The company is currently exploring this question as well as unveiling a more industrial, younger look.
Ballas says several stores have broken $3 million in sales in rural North Carolina. Some franchisees have more than doubled their revenue in a 12-year run with the brand. With new franchise candidates, East Coast Wings looks solely for footprints between 2,400 and 3,000 square feet.
“I think, quite frankly, that this inflection disruption with COVID has changed everybody's perception when it comes to food, period,” Ballas says. “And I don't think it's ever going to be like it used to be in the old days, and why should it? I think that disruption creates people that have the opportunity to put more shoulders against the wheel in companies and more brain power in debate because it creates better results. It creates better innovation. It creates a better evolution.”

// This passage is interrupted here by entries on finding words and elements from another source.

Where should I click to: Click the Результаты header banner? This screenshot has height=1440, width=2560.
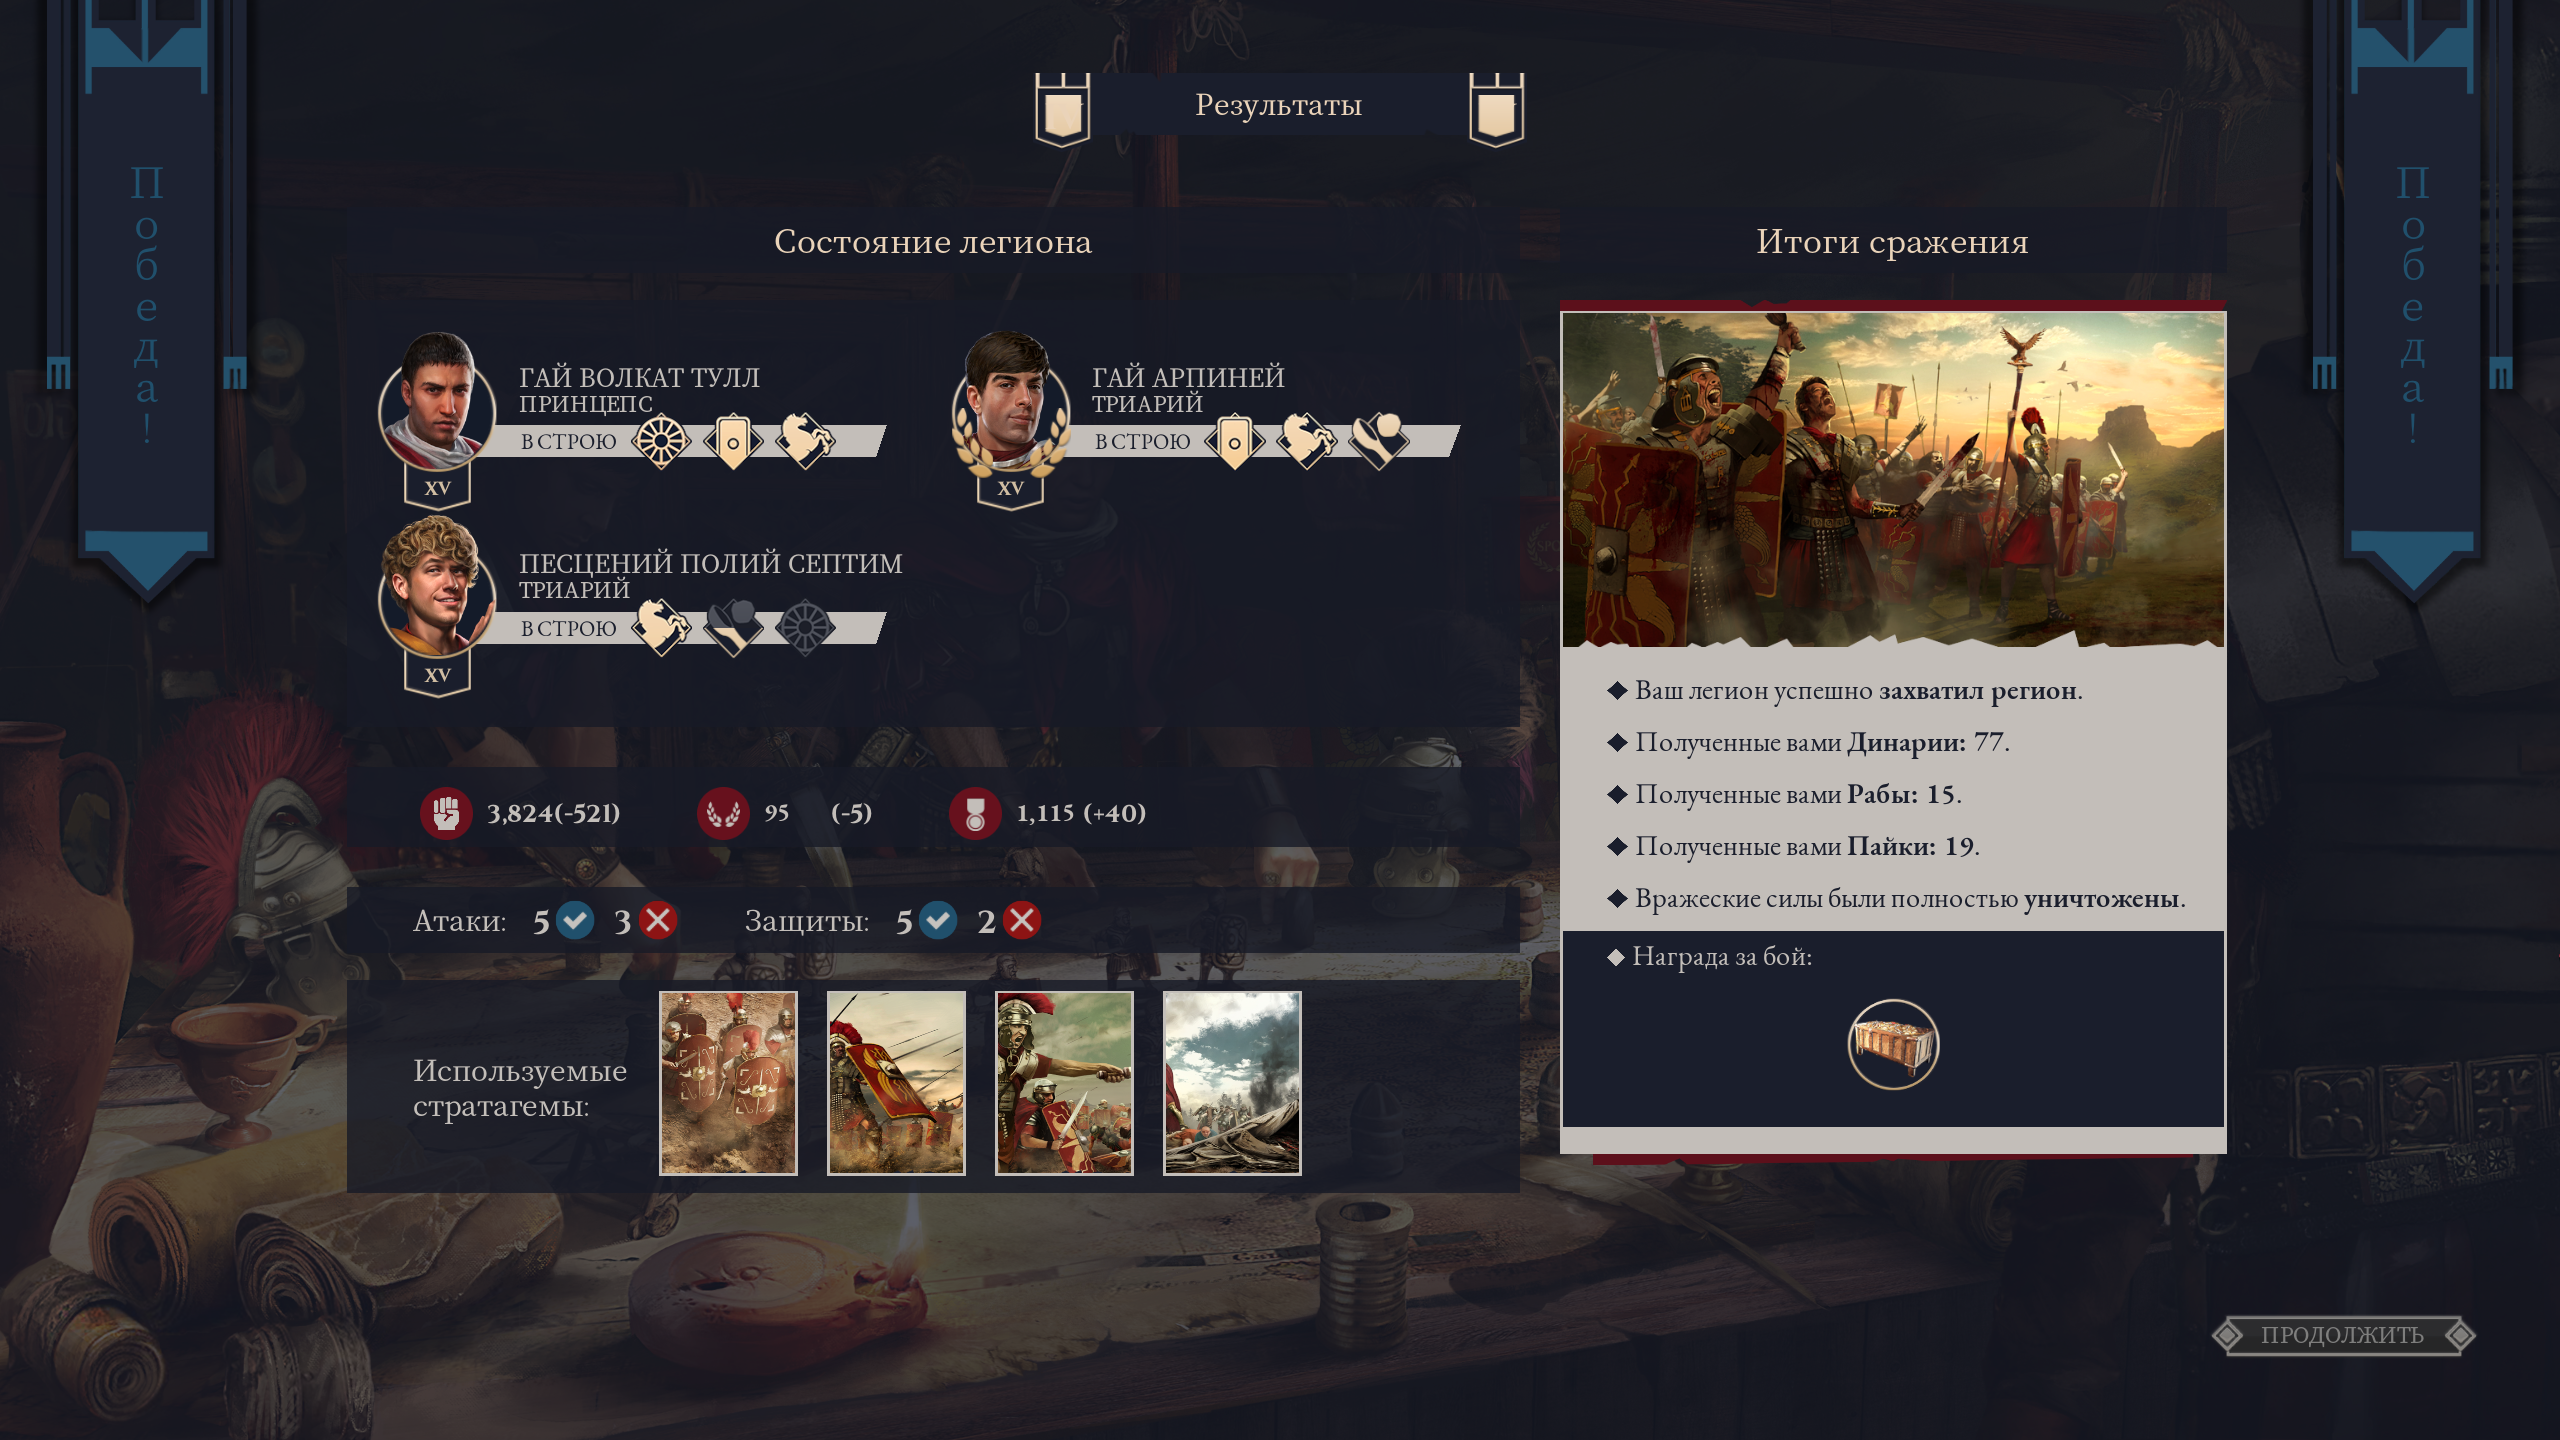click(1279, 105)
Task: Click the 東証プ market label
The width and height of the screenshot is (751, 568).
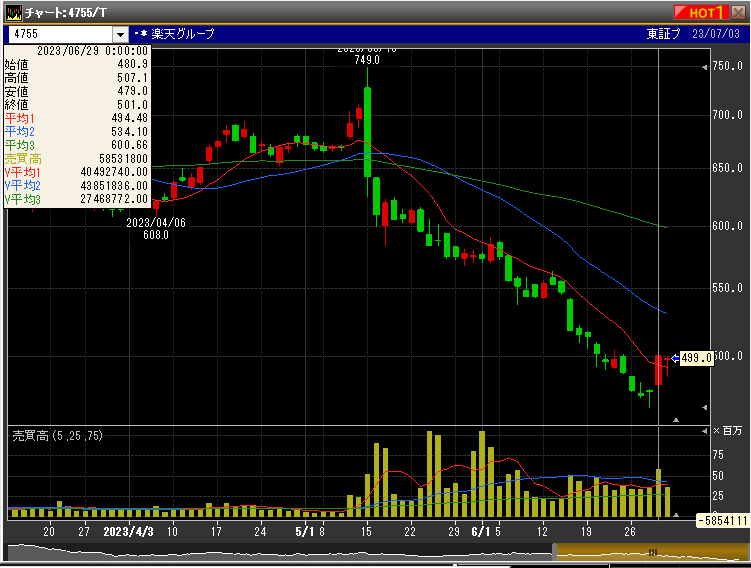Action: click(663, 34)
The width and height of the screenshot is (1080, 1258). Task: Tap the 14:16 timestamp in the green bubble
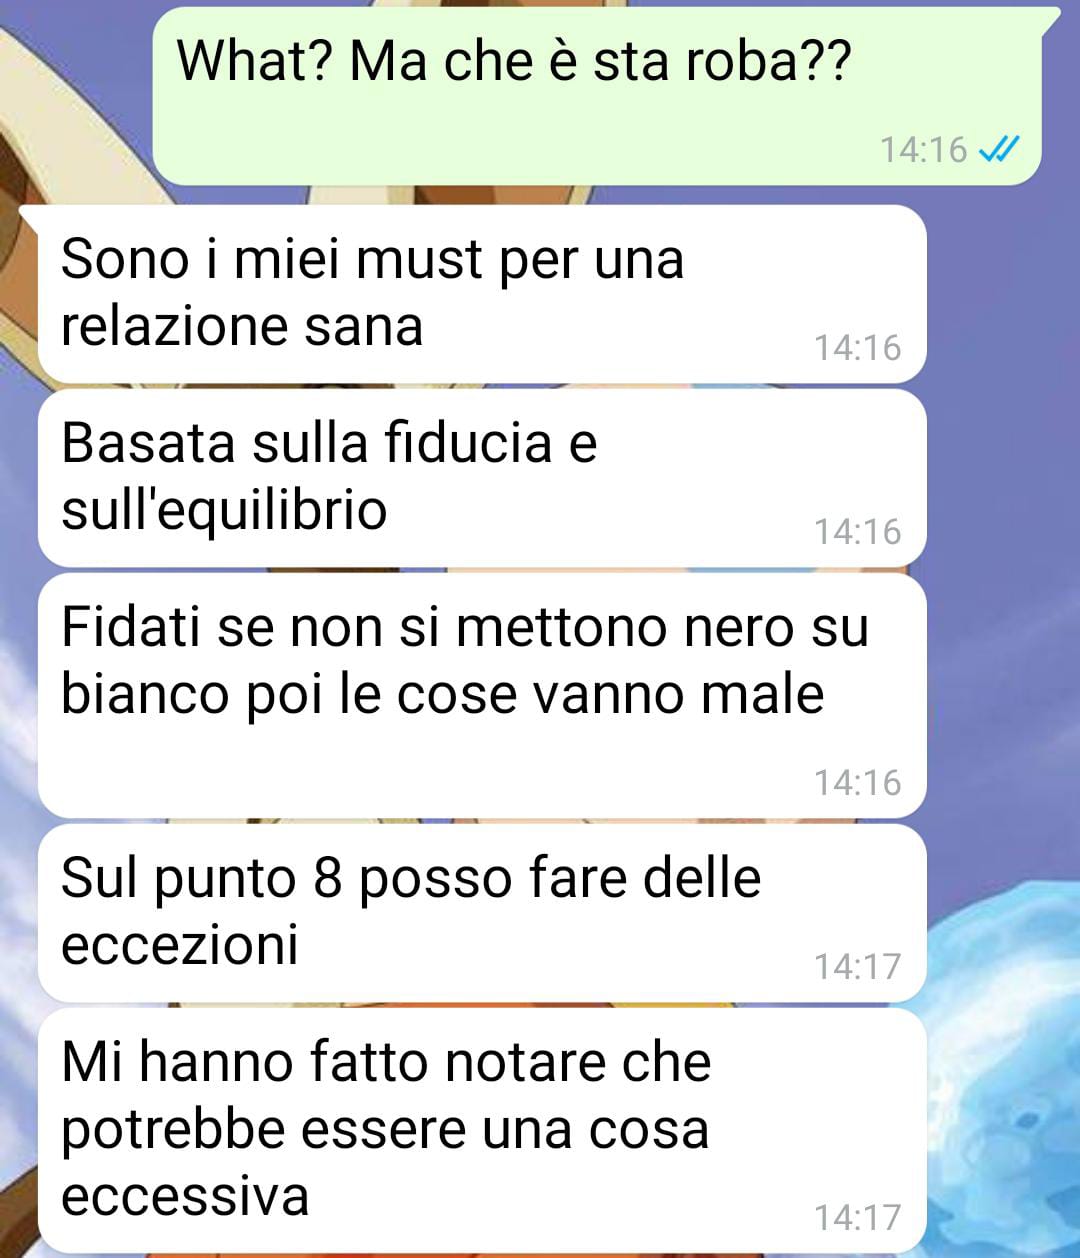click(923, 150)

In 2022, franchisees will get to choose between the larger volume full-service restaurant model and hybrid units that average 2,300 to 3,000 square feet, Ballas says. As more data comes in, the brand is also looking later in the year to launch its traditional fast-casual franchise model in which customers fully order their meals with a cashier instead of a server.
No matter the model, Ballas says the food quality will remain the same. East Coast Wings has been the “800 pound gorilla” across franchise systems, he says. And this fast-casual transformation is an extension of East Coast Wings’ current positioning.
“Unit level economics has always been our beating drum,” Ballas says. “In that process, as a casual dine, we made a commitment at the launch of the brand: we would grow the brand as far as market share and surrounding states at a pace that we can sustain that drumbeat.”
In July 2020, Ballas was quoted for saying that it wasn’t prudent to sell franchises due to the uncertainty of COVID-19. He had to recant his theory, he says, after he witnessed his own brand and several others surge ahead with higher sales than 2019.
In 2022, East Coast Wings plans to open seven locations and double the footprint in around three years.
“This is going to sound terrible, but it's been a great two years of epiphanies,” Ballas says. “It's been that way for us because we do embrace inflection. We know we do a lot of great things, but we're not immune to inflection. We are very good at taking disruption, and then tackling that beast into something that we can tame, and come out the other end positive.”
Ballas says consumer behavior has changed. Even though founders can get emotionally attached, they can’t let that get in the way of the brand’s ability to grow.
“We can't sit on the sidelines and just stay status quo,” Ballas says. “You have to adapt and you have to evolve.”